- Nie jest łatwo znaleźć XX-wieczny koncert fortepianowy napisany z tak głębokim zrozumieniem dla możliwości fortepianu - komplementował utwór Lutosławskiego kanadyjsko-francuski pianista. Louis Lortie miał okazję studiować Koncert fortepianowy przy okazji wspólnych nagrań z Edwardem Gardnerem.
Tuż przed wykonaniem dzieła na festiwalu BBC Proms artysta zdradzał, że ze względu na zawiłość utworu musi, w trakcie występu, posiłkować się partyturą. - Ten Koncert jest dziełem niezwykle wymagającym. Wręcz niemożliwe jest zagranie go z pamięci, bez wcześniejszej intensywnej pracy, która powinna trwać nie mniej niż 2-3 lata - podkreślał.
>>Zobacz serwis specjalny: Witold Lutosławski w Polskim Radiu<<
Jedną z trudności, która czeka zwłaszcza na solistę, jest skomplikowanie kompozycji w warstwie rytmicznej. Przez cały koncert zmuszony jest on grać w opozycji do partii orkiestry. - Niektóre fragmenty są napisane w taki sposób, że kiedy widzi się partyturę, to odnosi się wrażenie, że one nigdy nie zabrzmią dobrze, że wykraczają poza fizyczne możliwości wykonania. A jednak utwór ten jest napisany w tak doskonały sposób, że wszystko stoi na swoim miejscu - dodawał.

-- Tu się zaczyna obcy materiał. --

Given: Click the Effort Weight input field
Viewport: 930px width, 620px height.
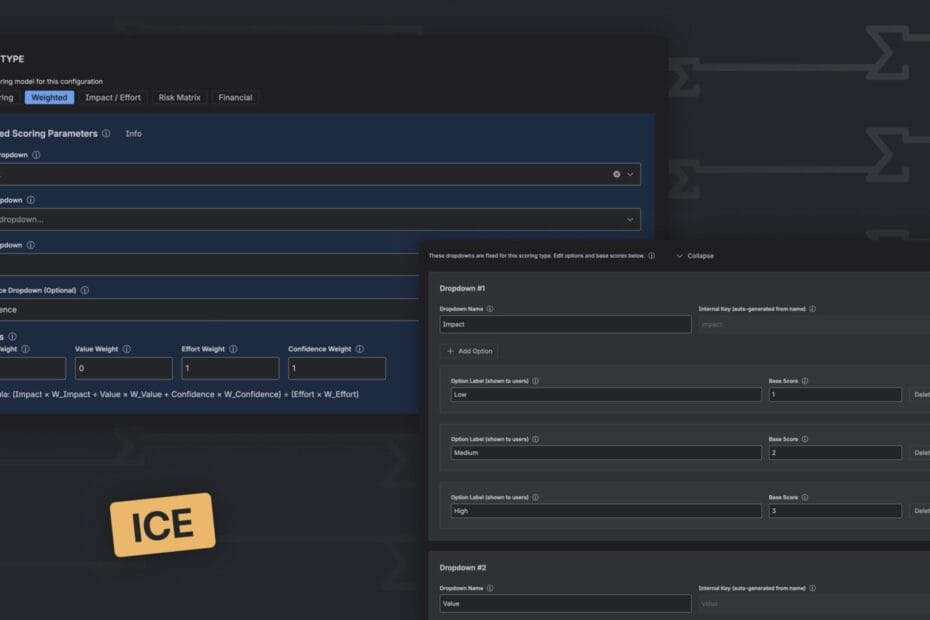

Lortie podkreślał, że w trakcie wykonywania dzieła Lutosławskiego kluczowe jest opanowanie dyrygenta i klarowność jego ruchów. - Nie wyobrażam sobie wykonywania Koncertu fortepianowego Witolda Lutosławskiego z kimkolwiek innym niż z Edwardem Gardnerem - podsumowywał.
Koncert fortepianowy Lutosławskiego zabrzmiał na festiwalu BBC Proms po raz trzeci. Pierwszy raz brytyjska publiczność mogła go usłyszeć w roku 1989 roku. Wówczas BBC Symphony Orchestra dyrygował sam Lutosławski.